All thanks be to the Son who welcomes us to the table, to the Holy Spirit that washes us in the waters of baptism and to God who softly, tenderly calls to you, calls to me, calls to us all: come home.

Amen and amen.

Thursday, May 22, 2014

Sermon for May 25, 2014

Rev. George N. Miller
Psalm 66:8-20
“Stories of Our Songs”
May 25, 2014

There are two kinds of news: the kind that matters and the kind that distracts us from what actually matters.

Many folk are fans of the 2nd type. It’s nice to be distracted; to run away from the issues of the world and read about places to travel, the newest movies or latest celebrity gossip.

This weekend the big news was the nuptials of Kanye West and Kim Kardashian. Love ‘em or hate ‘em most people have at least heard of them.

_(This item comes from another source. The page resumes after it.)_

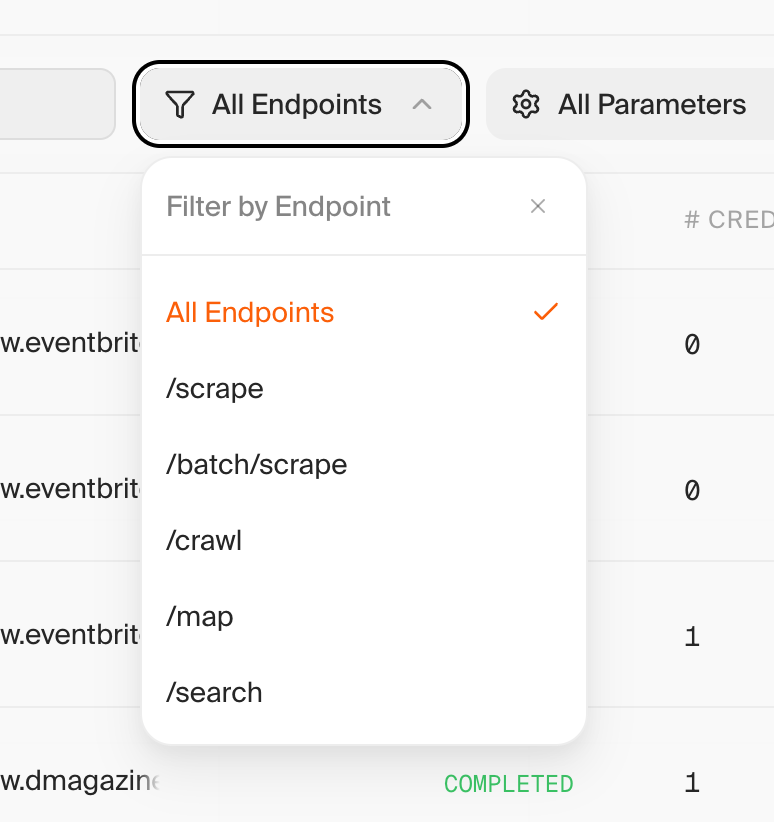Screen dimensions: 774x822
Task: Select the All Endpoints option in list
Action: point(250,313)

Kim is famous for being famous. Kanye, well some say he’s the greatest rapper alive. Others recall him as the narcissist who disrespected Taylor Swift at the MTV Awards; others recall him as the loud mouth who criticized Pres. Bush on national TV.

But before the fame, fortune and controversy, there’s a back story about Kanye. Before the cover of Vogue and the platinum records, he was an underdog. In fact, Kanye’s story is more like a Never-Shoulda-Happened-Dog story.

In 2002 Kanye was an up and coming rapper. He had some success as a music producer, working for Janet Jackson and Jay Z, responsible for bringing a new style of sound to the radio, meshing modern rap with traditional soul.

He was poised for greatness when one day tragedy struck. He was an innocent victim of a car crash and was put on life support.

Days later he awoke and it was not pretty. His youthful, skinny face ballooned to twice its size. A steel plate was put in his chin. His mouth was wired shut.

Imagine being a rapper whose main source of livelihood is the ability to speak fast rhymes with amazing dexterity and here he is in the hospital, mouth wired shut, the only sustenance he could get was by sipping Ensure through a straw.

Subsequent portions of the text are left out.